=== DATA FOR ANALYSIS ===
>>

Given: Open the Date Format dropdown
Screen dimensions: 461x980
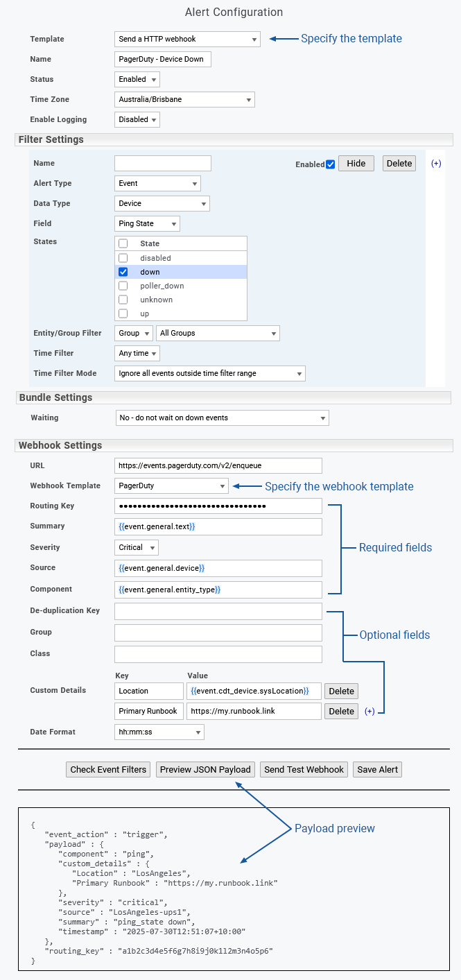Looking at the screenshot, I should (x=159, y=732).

<<
>>

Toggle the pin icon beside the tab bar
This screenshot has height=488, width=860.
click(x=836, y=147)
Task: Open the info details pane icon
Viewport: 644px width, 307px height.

<<

=== TASK REQUIREMENTS ===
For each line above that has the word "Open", add one to a tally, and report the final tally alone.

=== REPLY ===
2